**Reading text**
Managed Pragmatism: EU-Türkiye Relations Without a Shared Vision — Insights from Brussels

Riccardo Gasco, Seren Selvin Korkmaz, Dr. Edgar Şar

EU–Türkiye relations are entering a new phase defined by constrained pragmatism rather than political ambition. Russia’s war in Ukraine, instability across the Middle East, and the uncertainty surrounding Donald Trump’s return to the White House have shifted Europe’s priorities sharply toward security, migration management, and strategic resilience. Against this backdrop, the European Commission’s Türkiye 2025 Report and IstanPol’s fieldwork in Brussels (September 2025) reveal a relationship sustained by necessity, yet lacking a shared strategic horizon.

(You can read the executive summary of the report below. Click here to access the full report in pdf)

Interviews with EU policymakers, diplomats, analysts, and civil-society representatives in Brussels point to a broad but quiet consensus: cooperation with Türkiye is indispensable, particularly in security, energy, trade, and migration, but democratic backsliding has hollowed out the accession framework and removed the normative anchor that once guided engagement. Fragmentation within the EU—among the Commission, EEAS, European Parliament, and key member states—further complicates policy coherence, while the Cyprus dispute continues to block high-level political and defence-industrial tracks. What remains is a transactional mode of cooperation shaped by “interdependence without integration.”

Nevertheless, avenues for calibrated progress exist. Brussels continues to regard Türkiye as a pivotal regional actor—central to Black Sea security, NATO deterrence, Syria and Gaza diplomacy, and mediation with Russia—making a complete political disengagement unlikely. Economic and technological domains, such as Customs Union modernization, energy diversification, digital alignment, and reconstruction partnerships, offer realistic opportunities for functional re-engagement if sequenced strategically.

**Rows**

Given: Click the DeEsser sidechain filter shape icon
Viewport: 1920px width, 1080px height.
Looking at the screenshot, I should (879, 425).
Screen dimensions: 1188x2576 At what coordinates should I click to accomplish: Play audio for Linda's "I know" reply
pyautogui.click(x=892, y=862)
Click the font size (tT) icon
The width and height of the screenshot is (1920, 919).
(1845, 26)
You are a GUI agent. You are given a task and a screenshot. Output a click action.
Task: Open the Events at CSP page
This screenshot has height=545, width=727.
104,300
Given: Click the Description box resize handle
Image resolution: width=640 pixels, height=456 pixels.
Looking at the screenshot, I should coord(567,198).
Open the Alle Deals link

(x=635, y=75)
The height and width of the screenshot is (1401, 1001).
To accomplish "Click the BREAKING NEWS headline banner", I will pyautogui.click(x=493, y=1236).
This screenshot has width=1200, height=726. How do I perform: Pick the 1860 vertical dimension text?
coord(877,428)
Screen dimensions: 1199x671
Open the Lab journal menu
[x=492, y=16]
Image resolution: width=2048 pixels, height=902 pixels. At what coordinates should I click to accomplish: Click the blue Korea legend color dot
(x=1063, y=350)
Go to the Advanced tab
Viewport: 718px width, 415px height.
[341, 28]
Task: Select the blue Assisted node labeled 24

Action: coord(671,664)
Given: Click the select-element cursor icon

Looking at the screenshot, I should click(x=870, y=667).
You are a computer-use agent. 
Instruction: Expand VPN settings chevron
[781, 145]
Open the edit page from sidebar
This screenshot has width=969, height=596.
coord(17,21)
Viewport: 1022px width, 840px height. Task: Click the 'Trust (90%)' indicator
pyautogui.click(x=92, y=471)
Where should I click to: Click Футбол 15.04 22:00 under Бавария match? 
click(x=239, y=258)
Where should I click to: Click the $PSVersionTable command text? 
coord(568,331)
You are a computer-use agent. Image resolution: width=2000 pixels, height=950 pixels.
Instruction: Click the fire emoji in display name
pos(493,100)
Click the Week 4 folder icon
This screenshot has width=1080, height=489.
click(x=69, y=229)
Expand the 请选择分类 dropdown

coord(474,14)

**Written request 1**
Please format the records from the line containing "Given: Click the Description" through the line containing "coord(877,428)" as a Markdown table with the columns No. and Record line, leaving out blank lines.
**Written request 2**
Resume the text on EU–Türkiye relations from where it stops.

**Written reply 1**
| No. | Record line |
|---|---|
| 1 | Given: Click the Description box resize handle |
| 2 | Image resolution: width=640 pixels, height=456 pixels. |
| 3 | Looking at the screenshot, I should coord(567,198). |
| 4 | Open the Alle Deals link |
| 5 | (x=635, y=75) |
| 6 | The height and width of the screenshot is (1401, 1001). |
| 7 | To accomplish "Click the BREAKING NEWS headline banner", I will pyautogui.click(x=493, y=1236). |
| 8 | This screenshot has width=1200, height=726. How do I perform: Pick the 1860 vertical dimension text? |
| 9 | coord(877,428) |

**Written reply 2**
The policy implications are two-sided. For the EU, a more coherent approach is needed—recognizing the strategic cost of exclusion, prioritizing Customs Union reform, and applying conditionality in a phased and realistic manner. For Türkiye, even modest steps to halt democratic erosion, improve rule-of-law compliance, and build confidence on Cyprus would have a disproportionate impact on political dialogue and trust. Both sides would benefit from rebuilding institutional and societal channels through low-politics cooperation in energy, reconstruction, academic exchange, and civil-society dialogue.

The report concludes that the most plausible trajectory for 2025–2030 is “managed pragmatism”: functional cooperation where necessary, political distance where unavoidable. Alternative scenarios like strategic re-engagement or gradual decoupling remain possible but require significant domestic or geopolitical triggers. Below are the key findings that underpin this assessment:

  • The relationship is driven by strategic necessity rather than shared vision: Security cooperation, migration management, and deep economic interdependence sustain engagement, yet no credible political horizon exists and the accession framework is substantively hollow.
  • Democratic backsliding has eroded the foundations for meaningful political dialogue: The 2025 Commission Report identifies a pattern of entrenched democratic regression—rooted in the hyper-centralized presidential system, politicized judiciary, non-implementation of ECtHR and Constitutional Court rulings, shrinking civic space, and recurrent pressure on opposition actors. This erosion has eliminated the “positive political narrative” that once accompanied Türkiye’s candidacy, paralyzed the accession framework, and narrowed EU political engagement to a predominantly transactional sphere.
  • Brussels assesses domestic political actors primarily as indicators of institutional decay rather than drivers of imminent change: Interviewees closely monitor the opposition—including CHP’s 2024 gains and the broader crackdown against the party, including the detention of Istanbul mayor Ekrem İmamoğlu—but largely as indicators of institutional decay rather than as drivers of imminent political change, given the structural limits imposed by selective prosecutions, uneven competition, and shrinking civic space. These dynamics shape expectations: while opposition parties are seen as credible interlocutors but many interlocutors doubt whether, under current conditions, they can by themselves substantially reshape EU–Türkiye relations or reactivating the accession framework.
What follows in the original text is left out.